Equity markets have had quite the run to begin the year. The S&P 500 finished Q1 2024 up just over 10%, the best start to a year of trading since 2019. The growth has caused valuations to appear stretched, a concern weighing on investors’ minds. Firms within the S&P 500 index are currently valued at approximately 20.5 times their expected earnings for the next 12 months which exceeds the five-year average valuation of 19.1 according to FactSet. In order for equities to move higher from here, these market dynamics are crucial, and we should watch them closely.
The 10 Year U.S. Treasury Yield; A Shifting Narrative Is at Play
Markets have gone back and forth interpreting the heavily watched yield on the 10 year U.S. Treasury bond. Back in October 2023, the 10 year yield began a sharp decline from just over 5% to below 4% in late December. That large and sustained downward move in yield ignited an equity bull market. Market participants seemed to be following the narrative of declining bond yields signaling a weakening economy which would cause the Fed to cut rates sooner and more often this year. Any hint of rate cuts only reinforced this idea and drove markets higher.
Recently, the narrative seems to be changing. Remember that a lower 10 year bond yield is typically associated with declining economic sentiment which nudges investors to buy into safer bonds. As demand for those securities goes up, prices rise and yields fall. Hence, there is a link between a falling 10 year U.S. Treasury bond yield and weaker economic growth.
However, as frequent positive reports of U.S. economic growth hit the tape, market participants began to worry a bit less about interest rate cuts and focus more on a rising 10 year yield being good for equities, a more traditional economic relationship. The constant stream of positive economic reports allowed investors to let go of the idea only the Fed could drive the market higher. Instead, actual economic expansion became the growth story.
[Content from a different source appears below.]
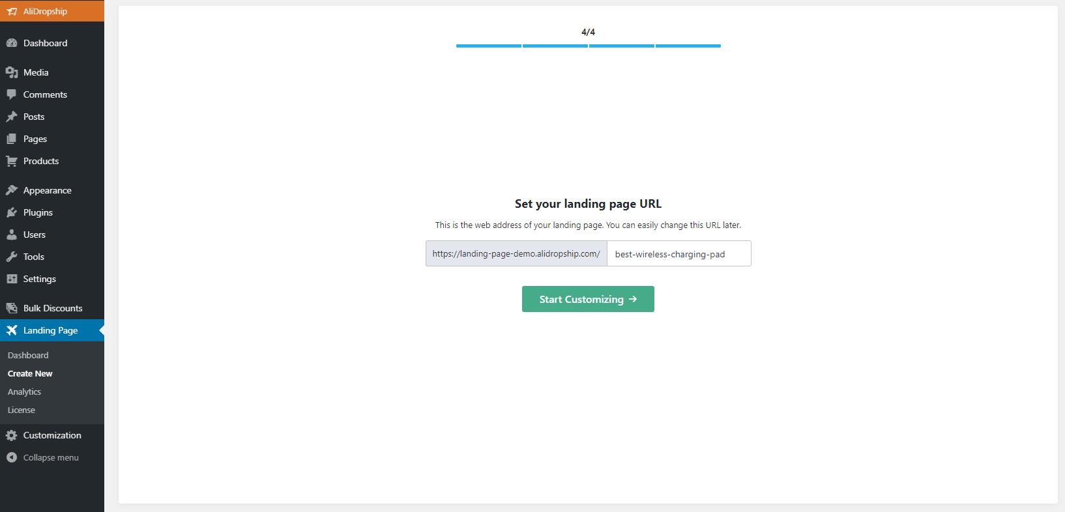
Task: Click the Plugins plug icon
Action: [12, 212]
At this point, investors will be looking to see if growth will continue without flaring inflation once again, the much anticipated soft landing scenario. We will get a major update on Wednesday April 10 when CPI and core inflation flation data are published before the market opens at 0830. PPI hits the tape the next day, Thursday April 11 at 0830.
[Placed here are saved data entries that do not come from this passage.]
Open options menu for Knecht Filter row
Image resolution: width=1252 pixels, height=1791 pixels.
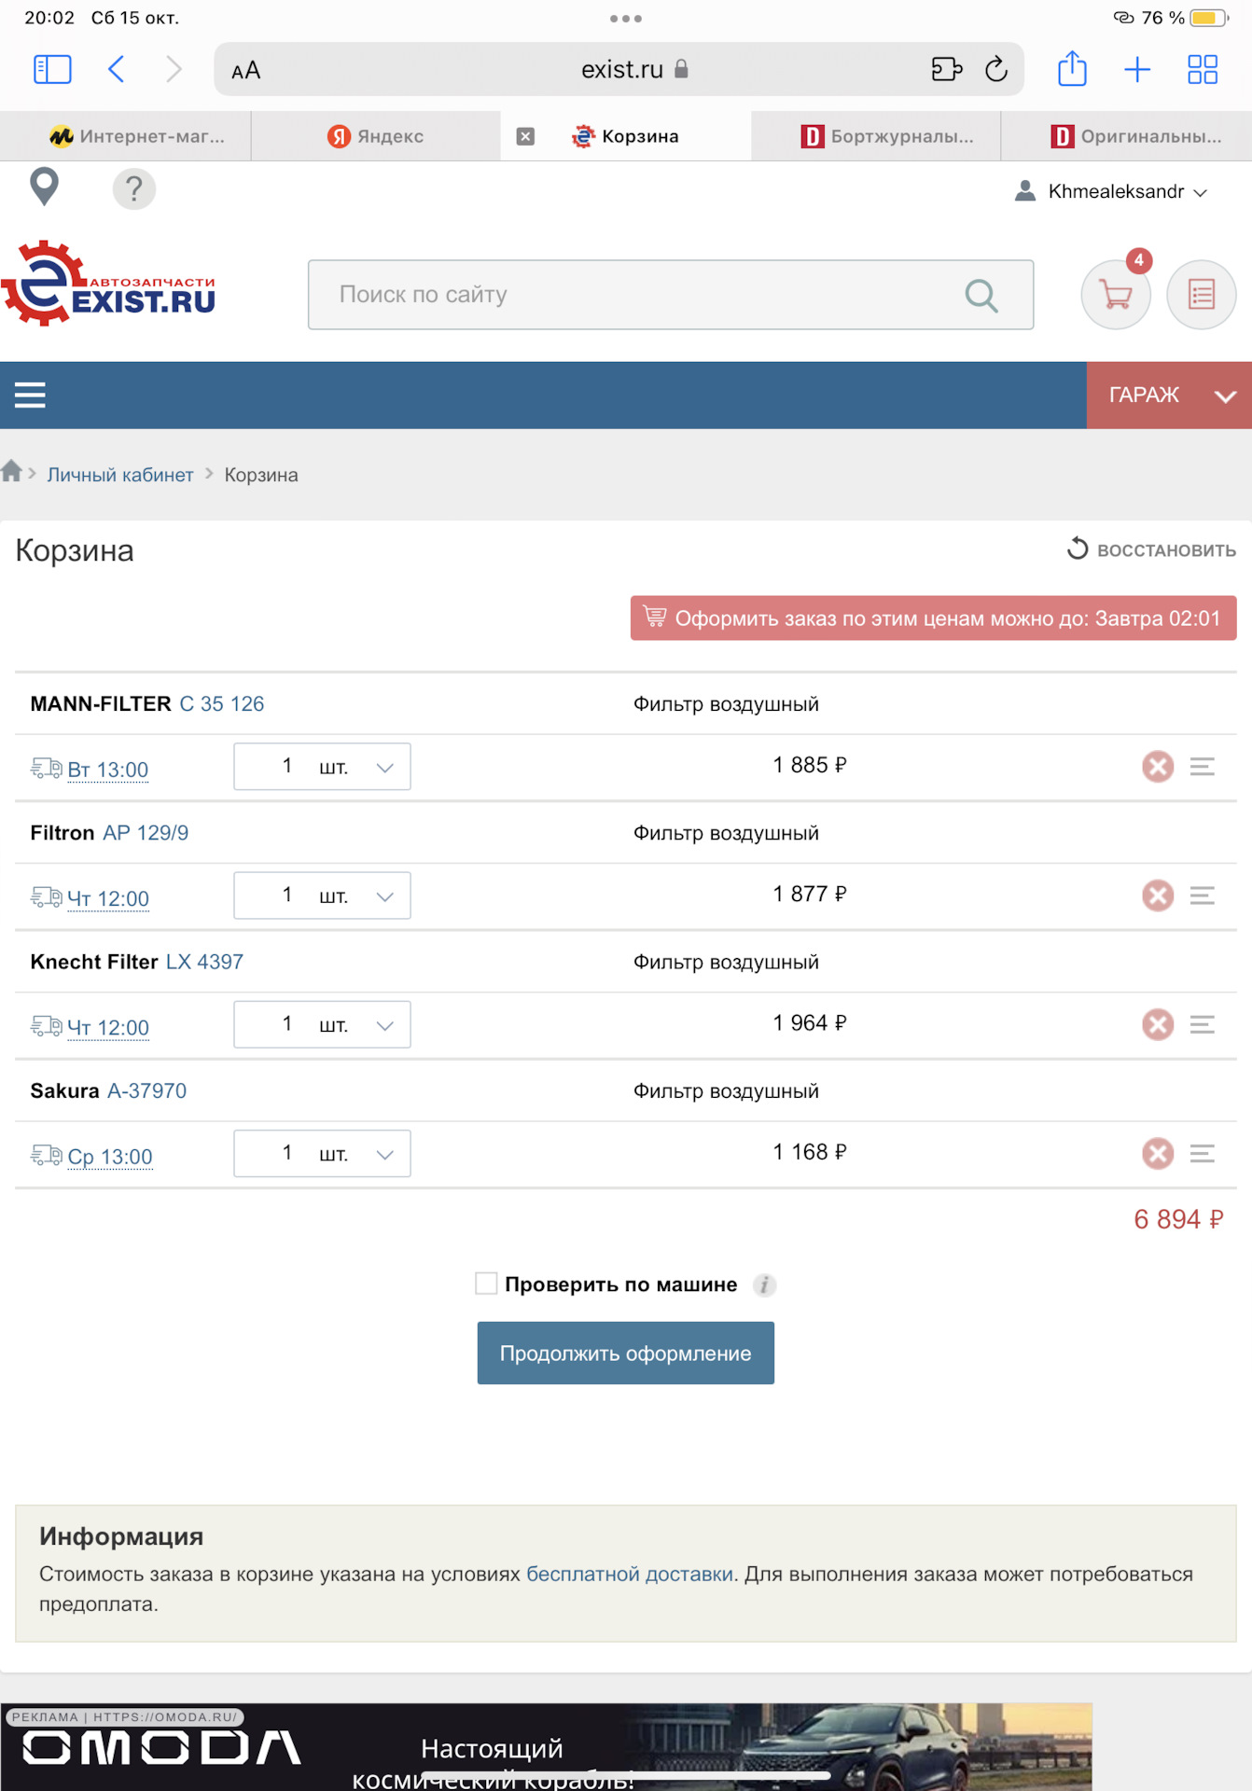point(1202,1025)
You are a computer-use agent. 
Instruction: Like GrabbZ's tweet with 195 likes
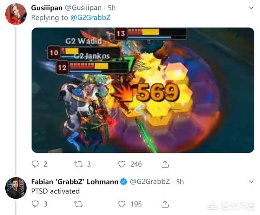click(x=122, y=204)
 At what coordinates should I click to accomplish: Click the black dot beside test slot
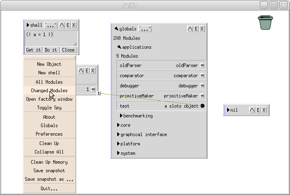coord(202,106)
Interest Rates and the Federal Reserve
Markets began the year in a bull market driven by expectations that the Fed would cut interest rates six times over the course of 2024. With hotter than expected inflation in January and February, those expectations have moderated. Market participants now expect clearly fewer cuts this year; two, one, or none are all real world options these days. FOMC members have been steadfast with their message; they will not begin to reduce interest rates until economic data show inflation is clearly cooling. In a new development on Friday of last week, the idea of interest rate increases was first mentioned as a possibility by Fed governor Michelle Bowman. That notion is a departure from Chairman Powell’s reiteration just last week that three cuts are expected. As the prospect of frequent and substantial interest rate cuts seems to be dwindling, markets will have to find other catalysts if a move higher is to be realized.
Commodity Prices Have Increased
The rapid rise in commodity prices since March 11 has threatened the ongoing rise in equities. As input costs rise, it becomes harder for companies to turn out growing profits. Oil and gold as well as copper have been standouts within the trend in commodity prices; the price of Brent crude has been rising since early December 2023. Oil has been benefiting from regional conflicts in Ukraine and the Middle East as well as from strong demand generated from U.S. economic expansion. Supply restrictions from OPEC and slowing U.S. production growth are additional drivers of oil prices. Gold is another hot commodity now due to these very same themes: two wars and strong economic growth with a side order of presedential election uncertainty.
U.S. Corporate Earnings Must Meet Expectations.
Expectations are for earnings of S&P 500 companies to have grown for a third consecutive quarter. FactSet puts expected quarterly earnings’ growth at 3.2%, slightly less than the previous two quarters but still solid for Q1 2024. With valuations extended as they are now, significant disappointments during this earnings season could easily derail a higher move in stocks. On the other hand, strong earnings could easily occupy the driver’s seat during another leg of this bull market.